Une zone du cerveau appelée amygdale cérébrale est plus volumineuse chez les altruistes purs (en rouge) que chez la moyenne de la population (en jaune).

Le don de soi sans retour

Abigail Marsh et son équipe de neuroscientifiques de l'Université de Washington ont concentré leur attention sur 19 cas d'individus qui se comportent avec un altruisme extrême dépassant leur propre personne. En l'occurrence, ces gens désirent donner une partie de leur corps (un rein) pour un inconnu qu'ils ne verront jamais, alors qu'eux mêmes sont en pleine santé (ce qui diffère d'une situation de donneur d'organe, chez qui le prélèvement a lieu en cas de décès). Ces altruistes purs ne recevront rien en échange. Ils éprouvent simplement le besoin irrépressible de faire ce geste. Evidemment, les comportements altruistes ne fonctionnent pas comme cela habituellement. Normalement, l'altruiste aide un proche, ou bien une personne qui retiendra son nom, oui encore il consent un sacrifice minime. Ici, le don va vers une personne qu'il ne verra jamais, qui n'est ni un proche ni un apparenté, et c'est un geste qui lui coûte cher.
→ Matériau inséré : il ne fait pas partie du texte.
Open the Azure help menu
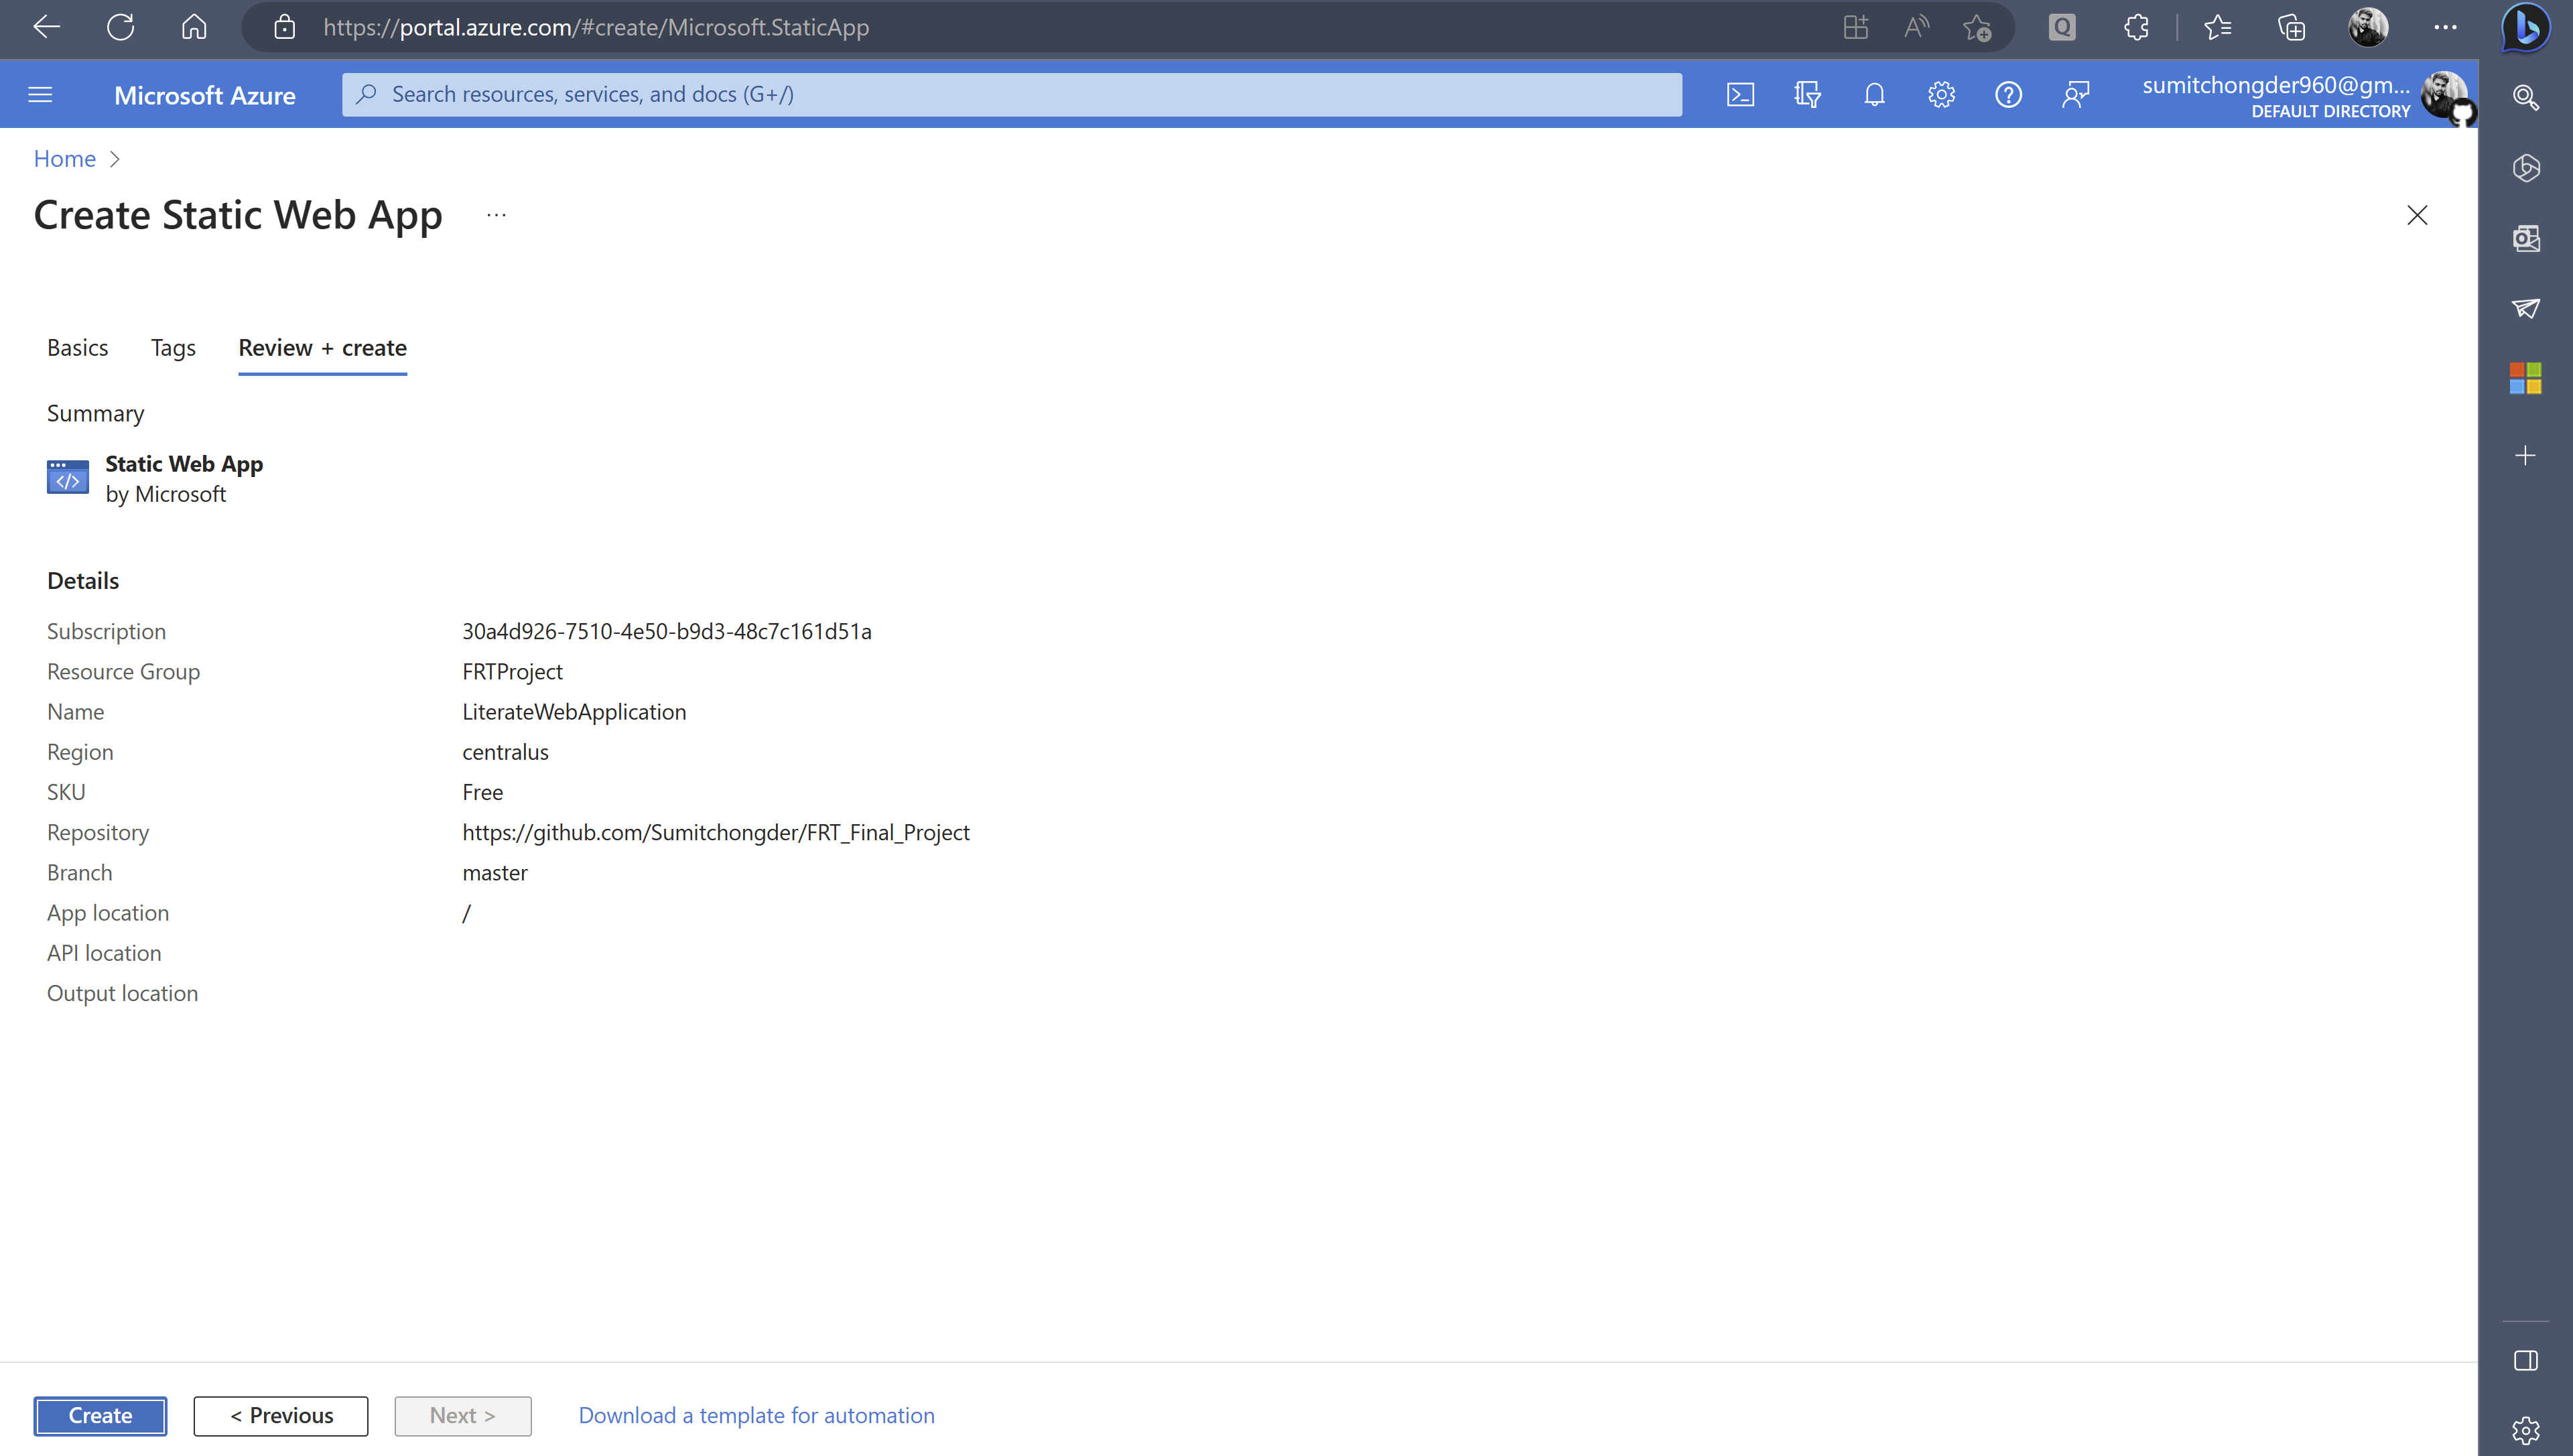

C'est le don de soi dans sa définition la plus parfaite.

peur

Un visage exprimant la peur active notre "amygdale", dans notre cerveau. Les personnes à l'altruisme pur ont une amygdale plus développée, et peuvent avoir l'impression que beaucoup de gens sont dans la détresse et ont besoin d'être secourus. Les psychopathes ont une amygdale sous-développée et ne ressentent pas cette émotion.

Une puissance cérébrale hors norme

Mais le cerveau de ces personnes n'est pas normal non plus. Sous l'oeil des IRM: une amygdale plus grosse que la moyenne. L'amygdale est un centre cérébral impliqué dans les émotions, et tout particulièrement dans la détection de la peur et de la vulnérabilité. Tout se passe donc comme si ces personnes étaient particulièrement sensibles à la détresse des autres, à leurs sentiments d'angoisse et de faiblesse. Le contraire de ce qui est observé chez les psychopathes, qui ont une amygdale plus petite que la moyenne et une insensibilité pathologique à l'expression de la peur chez autrui.

Nos altruistes extrêmes sont donc des champions du monde de l'aide aux personnes en détresse. Selon les auteurs de cette étude, cette capacité est distribuée de façon inégale entre les individus, mais a joué un rôle essentiel dans la survie de l'humanité, notamment en provoquant des comportements d'aide instinctif aux petits enfants apeurés. Pour les altruistes purs, tout être humain est un petit enfant apeuré lorsqu'il est confronté à la détresse.

 


4 commentaires pour “« L’altruisme pur », un espoir pour le monde ?”

  1. Rinadick Répondre | Permalink

    La seule chose positive à tirer de cette découverte en supposant qu'on pourra la mettre en pratique, c'est de l'appliquer aux candidats aux postes de grandes responsabilités, en leur exigeant la plus grosse amygdale, et à commencer par les salopards de présidents d'Etats et à leur tête ceux des pays qui se prétendent être des musulmans ...

  2. Blanchon Répondre | Permalink

    Je me pose la question de l'interprétation des résultats : est-on altruiste parce qu'on a une grosse amygdale, ou a t-on une grosse amygdale parce qu'on est altruiste?
    Deuxième interrogation : qu'en est-il de l'altruisme de ces donneurs d'organes que vous évoquez? N'ont-ils pas un plaisir à donner, ne cherchent-ils pas à améliorer une image d'eux-même, ne cherchent-ils pas à réparer un tort passé voire à effacer une culpabilité ? Si oui, on ne peut parler alors d'altruisme pur, dont je ne discute pas ici l,existence éventuelle ou non.

  3. Thinflower Répondre | Permalink

    Et si on se mettait à juger en négatif des sentiments humains naturels! Finalement, l'altruisme serait un défaut? Arrêtez de ramener encore à l'égo, l'humanité ne trouve son salut que lorsque les humains se débarassent de leur égo ! Et c'est l'essence même de l'humanité, alors Rinadick!